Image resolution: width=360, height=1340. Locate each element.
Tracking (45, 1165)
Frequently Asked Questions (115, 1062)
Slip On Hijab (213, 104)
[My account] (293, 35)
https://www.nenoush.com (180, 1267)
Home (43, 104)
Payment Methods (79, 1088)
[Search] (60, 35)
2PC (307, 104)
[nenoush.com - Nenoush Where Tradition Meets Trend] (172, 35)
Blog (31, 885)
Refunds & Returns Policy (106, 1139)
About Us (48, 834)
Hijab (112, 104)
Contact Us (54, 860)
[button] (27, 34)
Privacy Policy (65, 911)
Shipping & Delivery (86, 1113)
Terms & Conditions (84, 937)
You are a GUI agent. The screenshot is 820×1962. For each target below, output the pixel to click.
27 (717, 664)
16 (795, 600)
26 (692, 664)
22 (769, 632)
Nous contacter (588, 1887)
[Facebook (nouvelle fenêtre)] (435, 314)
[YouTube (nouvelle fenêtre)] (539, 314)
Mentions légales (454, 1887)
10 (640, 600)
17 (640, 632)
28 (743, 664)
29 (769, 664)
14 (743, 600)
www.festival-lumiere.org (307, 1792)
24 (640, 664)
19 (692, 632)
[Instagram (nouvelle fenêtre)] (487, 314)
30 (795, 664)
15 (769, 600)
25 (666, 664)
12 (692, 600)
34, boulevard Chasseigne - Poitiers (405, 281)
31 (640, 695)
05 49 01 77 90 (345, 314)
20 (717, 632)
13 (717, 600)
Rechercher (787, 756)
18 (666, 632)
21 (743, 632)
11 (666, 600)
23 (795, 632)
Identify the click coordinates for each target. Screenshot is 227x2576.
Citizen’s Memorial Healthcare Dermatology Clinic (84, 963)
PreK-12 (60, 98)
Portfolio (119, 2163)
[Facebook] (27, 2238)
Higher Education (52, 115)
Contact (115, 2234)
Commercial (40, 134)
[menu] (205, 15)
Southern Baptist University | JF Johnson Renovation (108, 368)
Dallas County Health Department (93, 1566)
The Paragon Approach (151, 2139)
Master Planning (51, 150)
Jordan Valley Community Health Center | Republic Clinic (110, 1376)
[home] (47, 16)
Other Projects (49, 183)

--

**WORK TO COMPLETE**.
Print exactly the stretch of lines beginning with the one that holds "2PC (307, 104)" and ending at the last line above.

**WORKED SOLUTION**.
2PC (307, 104)
[nenoush.com - Nenoush Where Tradition Meets Trend] (172, 35)
Blog (31, 885)
Refunds & Returns Policy (106, 1139)
About Us (48, 834)
Hijab (112, 104)
Contact Us (54, 860)
[button] (27, 34)
Privacy Policy (65, 911)
Shipping & Delivery (86, 1113)
Terms & Conditions (84, 937)
You are a GUI agent. The screenshot is 820×1962. For each target below, output the pixel to click.
27 (717, 664)
16 (795, 600)
26 (692, 664)
22 (769, 632)
Nous contacter (588, 1887)
[Facebook (nouvelle fenêtre)] (435, 314)
[YouTube (nouvelle fenêtre)] (539, 314)
Mentions légales (454, 1887)
10 (640, 600)
17 (640, 632)
28 (743, 664)
29 (769, 664)
14 (743, 600)
www.festival-lumiere.org (307, 1792)
24 (640, 664)
19 (692, 632)
[Instagram (nouvelle fenêtre)] (487, 314)
30 (795, 664)
15 (769, 600)
25 (666, 664)
12 (692, 600)
34, boulevard Chasseigne - Poitiers (405, 281)
31 (640, 695)
05 49 01 77 90 (345, 314)
20 (717, 632)
13 (717, 600)
Rechercher (787, 756)
18 (666, 632)
21 (743, 632)
11 (666, 600)
23 (795, 632)
Identify the click coordinates for each target. Screenshot is 227x2576.
Citizen’s Memorial Healthcare Dermatology Clinic (84, 963)
PreK-12 (60, 98)
Portfolio (119, 2163)
[Facebook] (27, 2238)
Higher Education (52, 115)
Contact (115, 2234)
Commercial (40, 134)
[menu] (205, 15)
Southern Baptist University | JF Johnson Renovation (108, 368)
Dallas County Health Department (93, 1566)
The Paragon Approach (151, 2139)
Master Planning (51, 150)
Jordan Valley Community Health Center | Republic Clinic (110, 1376)
[home] (47, 16)
Other Projects (49, 183)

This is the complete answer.